City of Baguio vs. Marcos

On May 18,1962, private petitioners moved to reconsider.


They averred that said declaratory relief judgment did not
bind them, for they were not parties to that action.
On September 14, 1962, the cadastral court reversed its
own ruling of May 8, 1962, allowed petitioners to
crossexamine the witnesses of respondent Lutes.
On October 16, 1962, Lutes replied to and moved to
dismiss private petitioners’ opposition to his reopening
petition. On October 25, 1962, private petitioners’ rejoinder
was filed.
On August 5, 1963, the cadastral court dismissed
private petitioners’ opposition to the reopening.
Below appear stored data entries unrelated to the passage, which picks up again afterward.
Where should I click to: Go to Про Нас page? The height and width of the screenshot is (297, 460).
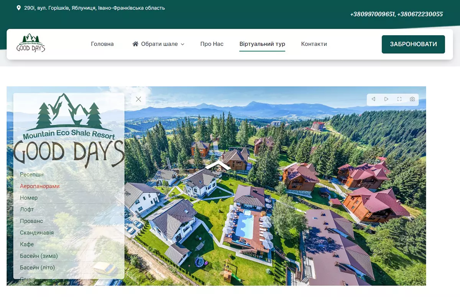(x=212, y=44)
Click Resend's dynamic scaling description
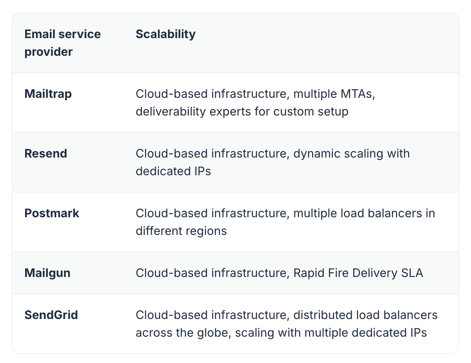 [273, 162]

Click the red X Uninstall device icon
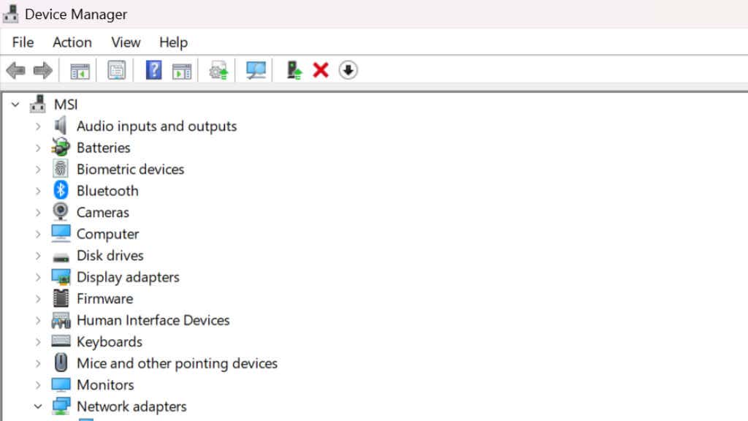pyautogui.click(x=321, y=70)
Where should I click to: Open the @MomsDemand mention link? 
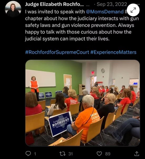click(105, 12)
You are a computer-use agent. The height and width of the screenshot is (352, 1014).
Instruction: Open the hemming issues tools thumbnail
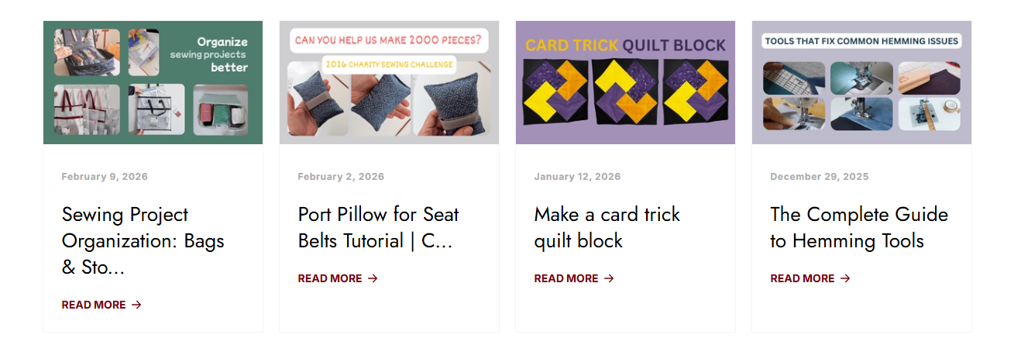[861, 82]
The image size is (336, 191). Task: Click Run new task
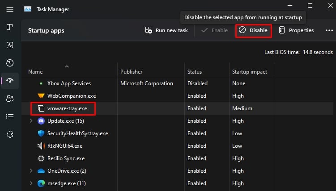coord(166,30)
A motion to
reconsider was rejected by the court on November 5, 1963.
On January 6, 1964, it was the turn of the City of
Baguio to lodge a motion to dismiss the petition to reopen.
This motion was adopted as its own by the Reforestation
Administration. They maintained the position that the
declaratory judgment in Civil Case 946 was not binding on
those not parties thereto. Respondent Lutes opposed on
February 24, 1964. On April 6, 1964, private petitioners
reiterated their motion to dismiss on jurisdictional
grounds.
On September 17, 1964, the court denied for lack of
merit the City’s motion as well as the April 6, 1964 motion
to dismiss made by private petitioners.
On November 13, 1964, all the petitioners went to the
Court of Appeals on certiorari,1
prohibition, and mandamus
with preliminary injunction. They there questioned the
cadastral court’s jurisdiction over the petition to reopen
and the latter’s order of August 5, 1963 dismissing private
petitioners’ opposition. The appellate court issued a writ of
preliminary injunction upon a P500-bond.
Then came the judgment of the Court of Appeals of
September 30, 1965. The court held that petitioners were
not bound by the declaratory judgment heretofore stated.
Nevertheless, the appellate court ruled that as lessees,

_______________

1 City of Baguio, et al, Petitioners, versus Hon. Pio R. Marcos, et al.,


Respondents, CA-G.R. No. 34909-R.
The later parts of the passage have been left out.